L’article 395 du Code de procédure pénale régit le dispositif.
Si le maximum de l’emprisonnement prévu par la loi est au moins égal à deux ans, le procureur de la République, lorsqu’il lui apparaît que les charges réunies sont suffisantes et que l’affaire est en l’état d’être jugée, peut, s’il estime que les éléments de l’espèce justifient une comparution immédiate, traduire le prévenu sur-le-champ devant le tribunal. En cas de délit flagrant, si le maximum de l’emprisonnement prévu par la loi est au moins égal à six mois, le procureur de la République, s’il estime que les éléments de l’espèce justifient une comparution immédiate, peut traduire le prévenu sur-le-champ devant le tribunal. Le prévenu est retenu jusqu’à sa comparution qui doit avoir lieu le jour même ; il est conduit sous escorte devant le tribunal.
Cette procédure rapide permet au Parquet de faire juger un individu immédiatement après sa garde à vue. Le Procureur de la République peut engager cette procédure s’il estime que les indices sont suffisants et que l’affaire est en état d’être jugée. L’auteur présumé doit, en présence de son avocat, accepter d’être jugé immédiatement. Elle s’applique uniquement pour des délits, c’est-à-dire des actes interdits par la loi et punis d’une amende et/ou d’une peine d’emprisonnement inférieure à 10 ans ou punis d’au moins 2 ans de prison, voire d’au moins 6 mois en cas de flagrant délit, c’est-à-dire un délit qui est en train de se commettre ou qui vient d’être commis.
Face à l’explosion des cas de comparutions immédiates vus cet été, un collectif d’avocats et de magistrats constitué par l’Union des jeunes avocats de Paris dénonçait dans une tribune au journal Le Monde en septembre dernier, la multiplication des procédures de comparution immédiate. “Les comparutions immédiates, exception procédurale française, représentent une justice de deuxième classe inacceptable”.
Selon ces avocats, le recours à la comparution immédiate est trop généralisé.
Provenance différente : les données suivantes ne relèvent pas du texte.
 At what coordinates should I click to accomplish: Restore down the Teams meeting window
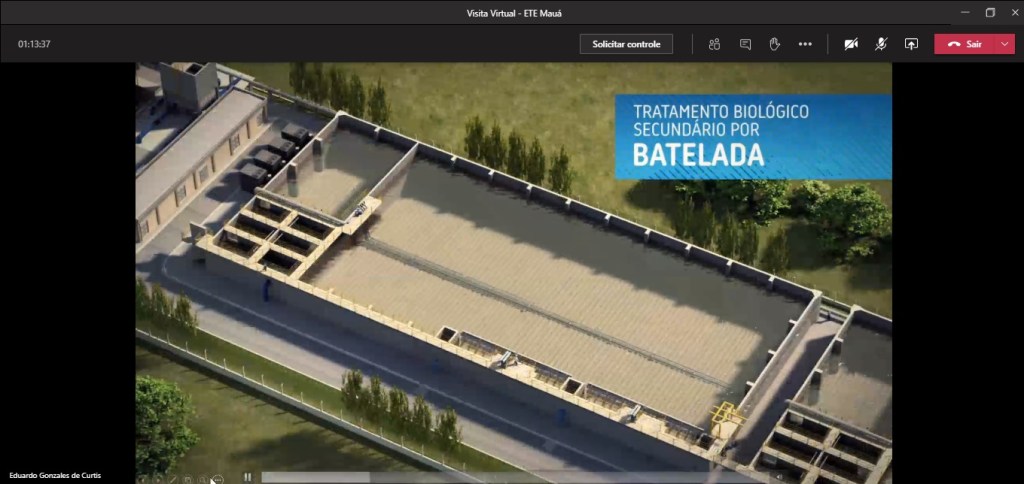(x=990, y=12)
Il marque non seulement la pression exercée sur les magistrats pour obtenir des résultats rapidement, mais aussi l’insuffisance des ressources judiciaires. Le constat est indiscutable pour les professionnels du droit : de nombreux dossiers ne devraient pas être soumis à ce dispositif. Soit que certains dossiers, en raison de leur complexité, ne peuvent pas être examinés de manière approfondie dans le cadre d’une procédure aussi courte, soit que les cas impliquent des investigations plus poussées et parfois la mise en place d’évaluations psychiatriques.